Is Casablanca safe for solo female travellers?
Yes, with adjustments. Casablanca is more cosmopolitan and French-influenced than Marrakech or Fes, so the harassment level is lower in Anfa and Maarif than in deeper-traditional Moroccan cities. Catcalling still happens in the medina and central downtown — sunglasses, headphones, and a firm 'la, shukran' work. Dress code is more relaxed than rural Morocco but covered shoulders and knees in public is the comfortable norm. The Hassan II Mosque requires a headscarf and modest dress for women (scarves provided at the entrance). Avoid medina alleys alone after dark.
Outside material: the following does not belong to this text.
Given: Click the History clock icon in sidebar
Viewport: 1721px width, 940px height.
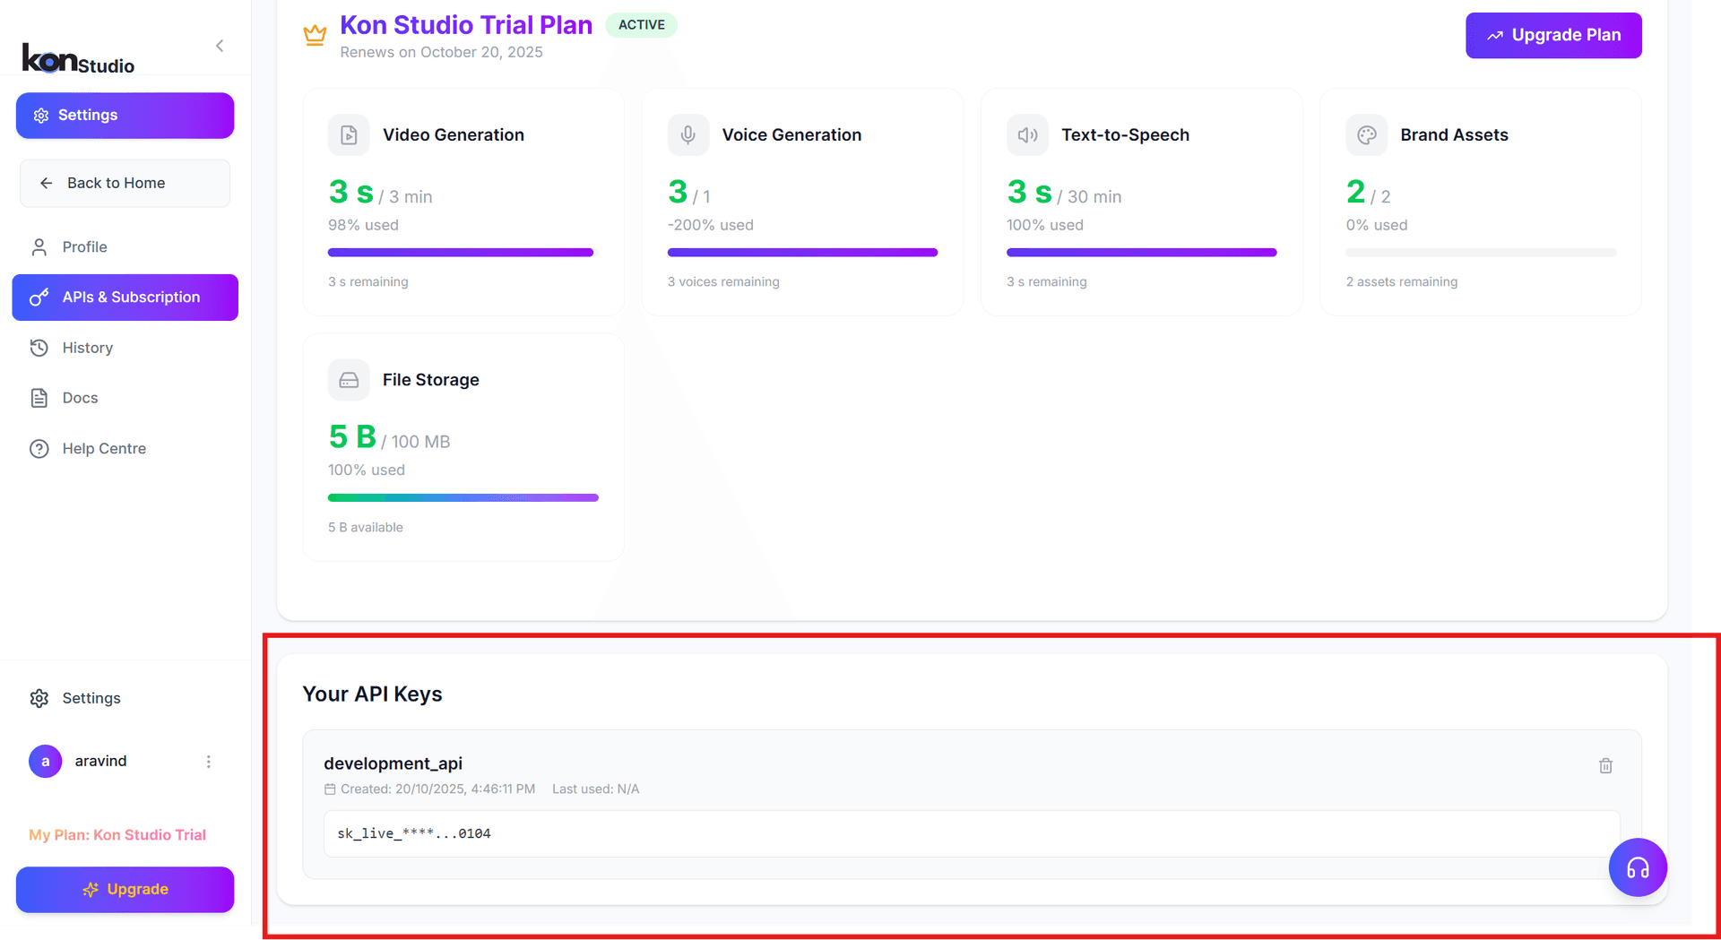Looking at the screenshot, I should tap(39, 348).
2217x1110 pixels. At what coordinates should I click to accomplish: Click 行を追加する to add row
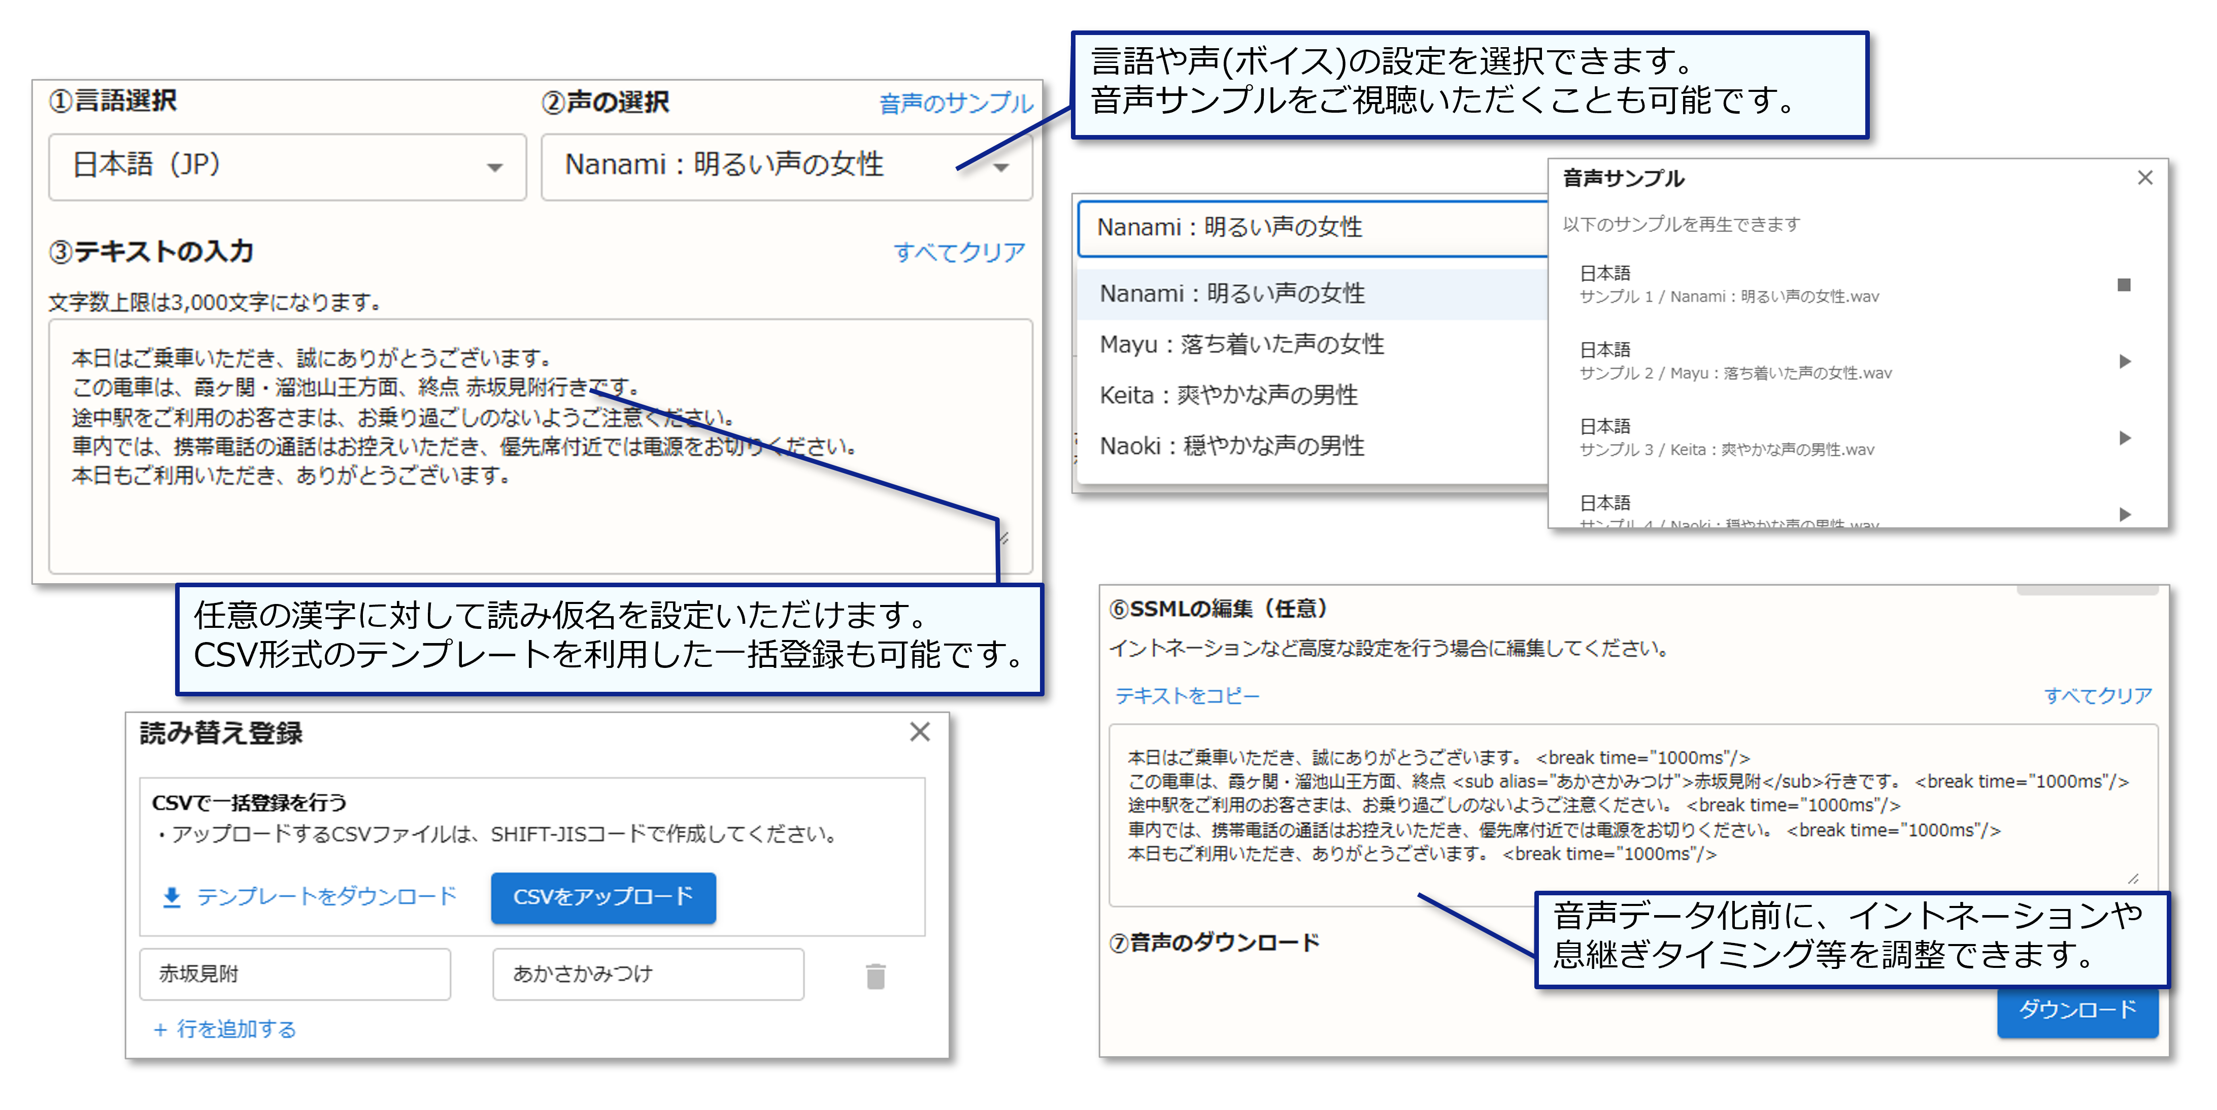(x=225, y=1029)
Can you drink tap water in Casablanca?
Technically the tap is treated to drinking standards, but most visitors and many residents stick to bottled because of mineral content and old building plumbing. Bottled water is cheap (5-7 dirhams for 1.5L) and ubiquitous. Restaurants serve filtered water by default. Avoid ice in non-tourist-grade venues and street fresh juice unless the source is obvious.
What's the biggest scam to avoid in Casablanca?
Petit taxi fare inflation — drivers routinely refuse the meter for tourists and quote 3-5x the real fare. Always insist 'avec le compteur, s'il vous plaît' or agree a flat fare upfront (short hops 15-30 MAD, airport-to-downtown 250-300 MAD). Other recurring patterns: 'friendly local guide' approaches in the Old Medina that end at a carpet/tannery shop with high-pressure sales; fake Hassan II Mosque 'VIP access' touts outside the mosque (the only legitimate tickets are at the official entrance office); and moneychangers offering off-rate dirham deals (use Attijariwafa, BMCE, or Banque Populaire ATMs at bank branches).
Is Casablanca worth visiting if I have limited time in Morocco?
Mostly as a transit point rather than a destination — and that's fine to know going in. Mohammed V Airport is Morocco's main international hub, ONCF trains from Casa connect to Marrakech, Fes, Rabat, and Tangier in modern fast service, and a short Casa stop lets you see the Hassan II Mosque (one of the largest mosques in the world and the only one in Morocco open to non-Muslim visitors via guided tour) and the Corniche. For souks, medinas, and the classic 'Morocco' atmosphere, Marrakech and Fes deliver more. For a business or layover trip, Casa is comfortable, modern, and lower-friction than the tourist cities.